What Japanese Netizens Are Saying
The suspected leak of "Beni Princess" citrus to China
A fruit believed to be Ehime's premium "Beni Princess" (Ehime No. 48), developed over roughly 20 years, was found for sale on a Chinese marketplace, reviving anger over IP leaks after Shine Muscat grapes.
Sources:
Comments:
- "Again? Japan is way too kind to thieves. Don't steal 20 years of hard work."
- "Thanks to the campaign against the seed-law reform, everything Japan spent years cultivating is free to be stolen."
- "Even if they can grow the same thing, the taste and quality are probably degraded."
- "I'd hate it if degraded knockoffs spread worldwide and people decide 'Japanese fruit is just expensive and not even that tasty.'"

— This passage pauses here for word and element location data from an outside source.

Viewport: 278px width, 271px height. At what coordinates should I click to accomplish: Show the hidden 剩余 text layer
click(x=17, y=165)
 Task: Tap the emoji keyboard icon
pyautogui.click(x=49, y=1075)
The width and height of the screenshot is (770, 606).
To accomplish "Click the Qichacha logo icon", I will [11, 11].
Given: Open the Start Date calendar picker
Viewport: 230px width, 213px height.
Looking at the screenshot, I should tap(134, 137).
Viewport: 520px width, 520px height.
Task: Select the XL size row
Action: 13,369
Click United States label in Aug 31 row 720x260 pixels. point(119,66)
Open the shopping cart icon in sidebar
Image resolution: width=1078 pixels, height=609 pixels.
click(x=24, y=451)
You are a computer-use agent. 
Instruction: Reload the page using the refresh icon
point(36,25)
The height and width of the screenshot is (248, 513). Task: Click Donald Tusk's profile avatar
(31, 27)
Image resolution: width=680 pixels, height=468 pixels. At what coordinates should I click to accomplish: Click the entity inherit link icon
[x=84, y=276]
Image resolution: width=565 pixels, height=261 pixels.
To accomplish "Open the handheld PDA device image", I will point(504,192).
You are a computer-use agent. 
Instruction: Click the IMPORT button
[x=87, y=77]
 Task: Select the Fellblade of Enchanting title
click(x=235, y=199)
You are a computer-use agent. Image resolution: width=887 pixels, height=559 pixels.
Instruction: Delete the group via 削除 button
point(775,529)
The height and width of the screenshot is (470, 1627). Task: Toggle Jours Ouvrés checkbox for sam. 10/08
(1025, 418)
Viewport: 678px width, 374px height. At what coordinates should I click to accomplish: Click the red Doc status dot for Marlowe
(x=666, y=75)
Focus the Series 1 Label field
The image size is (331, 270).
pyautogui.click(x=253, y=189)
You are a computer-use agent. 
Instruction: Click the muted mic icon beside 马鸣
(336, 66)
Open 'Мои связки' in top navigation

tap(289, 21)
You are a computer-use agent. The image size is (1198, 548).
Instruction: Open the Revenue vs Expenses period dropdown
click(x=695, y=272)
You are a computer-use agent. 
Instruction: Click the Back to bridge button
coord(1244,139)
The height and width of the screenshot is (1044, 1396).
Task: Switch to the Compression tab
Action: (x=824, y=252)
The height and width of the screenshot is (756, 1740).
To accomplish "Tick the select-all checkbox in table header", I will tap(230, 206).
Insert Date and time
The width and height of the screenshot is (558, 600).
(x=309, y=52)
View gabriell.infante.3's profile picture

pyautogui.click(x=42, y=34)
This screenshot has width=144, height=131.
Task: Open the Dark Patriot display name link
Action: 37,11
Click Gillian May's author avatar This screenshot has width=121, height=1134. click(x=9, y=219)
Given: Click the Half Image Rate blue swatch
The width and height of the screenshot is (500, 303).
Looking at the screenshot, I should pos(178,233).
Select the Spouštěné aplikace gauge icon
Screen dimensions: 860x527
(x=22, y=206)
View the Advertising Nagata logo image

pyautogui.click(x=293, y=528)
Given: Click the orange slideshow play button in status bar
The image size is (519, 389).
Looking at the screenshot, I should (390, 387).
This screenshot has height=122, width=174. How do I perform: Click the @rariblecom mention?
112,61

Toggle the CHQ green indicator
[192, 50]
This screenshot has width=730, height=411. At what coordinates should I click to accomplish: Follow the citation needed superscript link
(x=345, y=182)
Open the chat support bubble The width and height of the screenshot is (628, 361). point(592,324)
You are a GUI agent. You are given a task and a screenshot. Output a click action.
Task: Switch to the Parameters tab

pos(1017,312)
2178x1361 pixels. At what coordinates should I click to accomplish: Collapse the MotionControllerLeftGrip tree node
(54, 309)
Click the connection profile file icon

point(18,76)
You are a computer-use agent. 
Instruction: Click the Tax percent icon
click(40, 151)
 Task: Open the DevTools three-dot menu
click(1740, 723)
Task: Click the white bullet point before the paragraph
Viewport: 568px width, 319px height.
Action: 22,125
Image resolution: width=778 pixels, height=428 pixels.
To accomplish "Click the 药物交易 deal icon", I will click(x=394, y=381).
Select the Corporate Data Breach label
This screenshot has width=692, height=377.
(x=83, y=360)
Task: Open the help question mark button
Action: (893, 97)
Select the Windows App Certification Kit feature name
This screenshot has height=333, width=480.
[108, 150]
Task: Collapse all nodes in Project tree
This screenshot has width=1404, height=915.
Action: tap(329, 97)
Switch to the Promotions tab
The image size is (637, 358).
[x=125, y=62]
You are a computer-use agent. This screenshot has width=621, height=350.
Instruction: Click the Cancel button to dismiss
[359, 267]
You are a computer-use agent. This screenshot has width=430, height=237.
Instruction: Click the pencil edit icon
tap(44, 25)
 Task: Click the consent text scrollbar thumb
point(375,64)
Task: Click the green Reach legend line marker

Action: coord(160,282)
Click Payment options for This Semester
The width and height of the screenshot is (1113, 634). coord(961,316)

- "Japan's bureaucracy is too hard on farmers. College grads can design systems, but it's meaningless without the actual produce."
- "Way too full of holes, Japan."
- "Even for that watered-down, better-than-nothing seed-law reform, a flood of nonsensical opponents showed up."
- "Organized theft rings aside, bringing in cheap labor to the countryside and inviting thieves in is partly on the government and farms themselves."